= Opdracht A =
Van welke organisaties zaten er volgens de tekst over raketverdediging vertegenwoordigers in de werkgroep die de Koninklijke Marine oprichtte? Noem ze allemaal.
= Opdracht B =
Kun je uit de tekst over raketverdediging alles vanaf "In januari 1994" tot en met "gebieden of steden." woordelijk opschrijven?

= Tekst =
▬▬▬▬▬▬

In januari 1994 werd tijdens een NAVO-bijeenkomst bepaald dat BMD de hoogste prioriteit moest krijgen. De focus lag puur op Theater Ballistic Missile Defense (TBMD of TMD): de verdediging van eigen militaire eenheden tegen ballistische raketten en geen verdediging van hele gebieden of steden.

Een maand later richtte de Koninklijke Marine een werkgroep op, bestaande uit vertegenwoordigers van de Marinestaf OBS, Militaire Inlichtingendienst KM (MIDKM), TNO-FEL, marine softwarehuis CAWCS en WCS om een mogelijke BMD-capaciteit te onderzoeken voor de toekomstige Luchtverdediging- en Commandofregatten. De LCF'en waren nog in de ontwerpfase, maar men had al wel door dat de reeds gekozen configuratie van Amerikaanse lanceerinrichting en luchtverdedigingsradars mogelijkheden zou bieden aan BMD te doen.



Alleen de Amerikaanse marine was zeer actief op het BMD-terrein. De Koninklijke Marine besefte dat het met het LCF met deze intenties ver voor de Europese collega's uit liep. Waarom de KM in TBMD stapte werd verwoord door LTZ1 F. Sijtsma in het Marineblad van december 1995: "Hiermee kan de KM een bijdrage leveren aan de vermindering van de machteloosheid van het bondgenootschap tegen een aanval van deze steeds talrijker aanwezige wapens. Toch kan, zeker in deze tijd van oplopende bezuinigingen, de vraag worden gesteld of we het ons kunnen veroorloven een TMD-capaciteit aan boord van het LCF te incorporeren. Het antwoord op deze vraag wordt mijns inziens overschaduwd door het antwoord op een andere vraag: kunnen we het ons veroorloven om nu in 1995 een prachtig luchtverdedigings- en commandofregat te ontwerpen, waarin geen rekening wordt gehouden met een dreiging die nu door de NAVO als een van de belangrijkste voor na het jaar 2005 wordt gezien, terwijl een dergelijke capaciteit nu nog tegen relatief geringe meerkosten is te verwerven?" [MB december 1995, pp 344]

In september 1994 kwam de commissie met een positief advies, maar op de voorpagina van de Alle Hens van april 1994 had toen al gestaan: "Rol voor fregatten in schild tegen raketten." Uit dat artikel blijkt dat de focus van de marine in die tijd vooral lag op de Standard Missile 2 Block 4A. Deze raket was een opgevoerde versie van de SM-2 die al gepland was voor de Amerikaanse verticale lanceerinrichting van het LCF, Mk 41 VLS.

▬▬▬▬▬▬

= Opgeslagen gegevens =

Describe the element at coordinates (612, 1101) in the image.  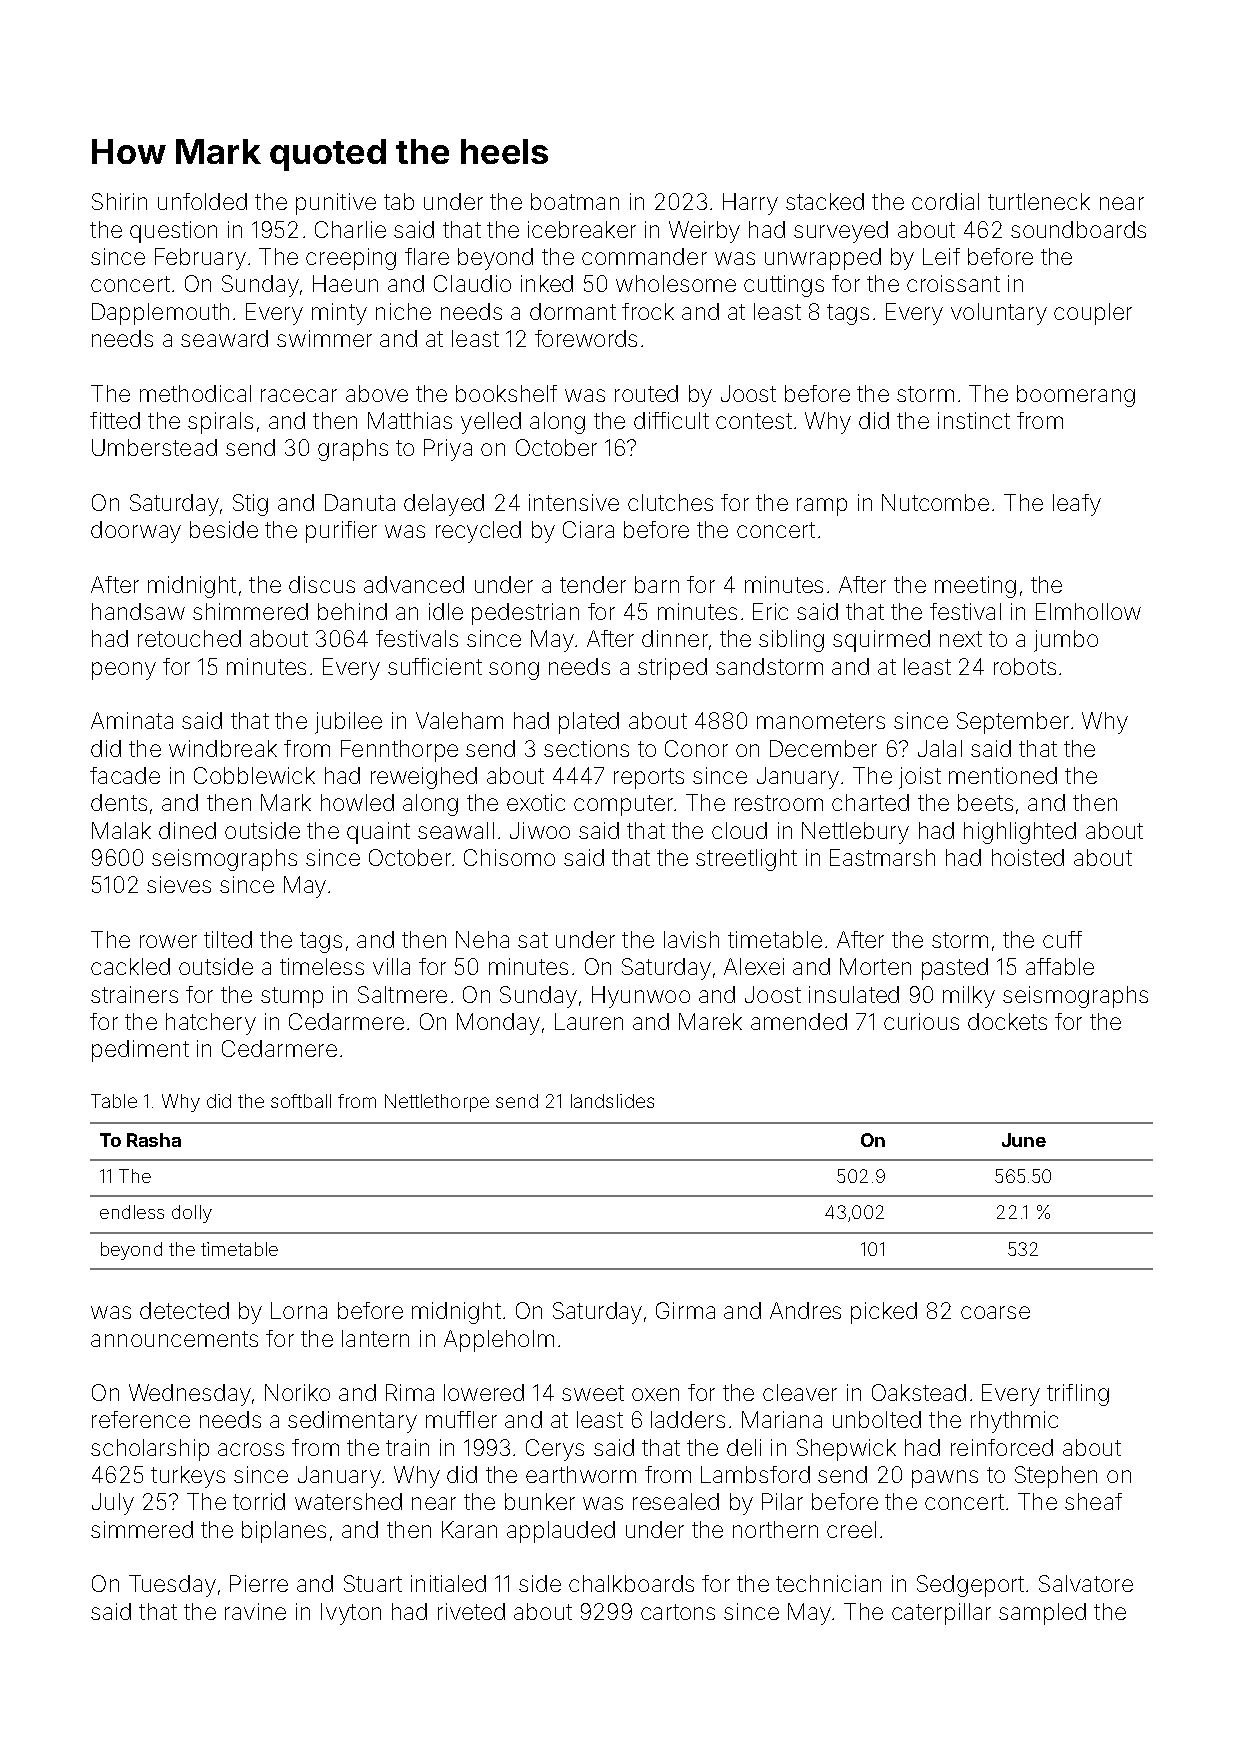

▬▬▬▬▬▬

= Eindantwoord A =
- Marinestaf OBS
- Militaire Inlichtingendienst KM (MIDKM)
- TNO-FEL
- marine softwarehuis CAWCS
- WCS

= Eindantwoord B =
In januari 1994 werd tijdens een NAVO-bijeenkomst bepaald dat BMD de hoogste prioriteit moest krijgen. De focus lag puur op Theater Ballistic Missile Defense (TBMD of TMD): de verdediging van eigen militaire eenheden tegen ballistische raketten en geen verdediging van hele gebieden of steden.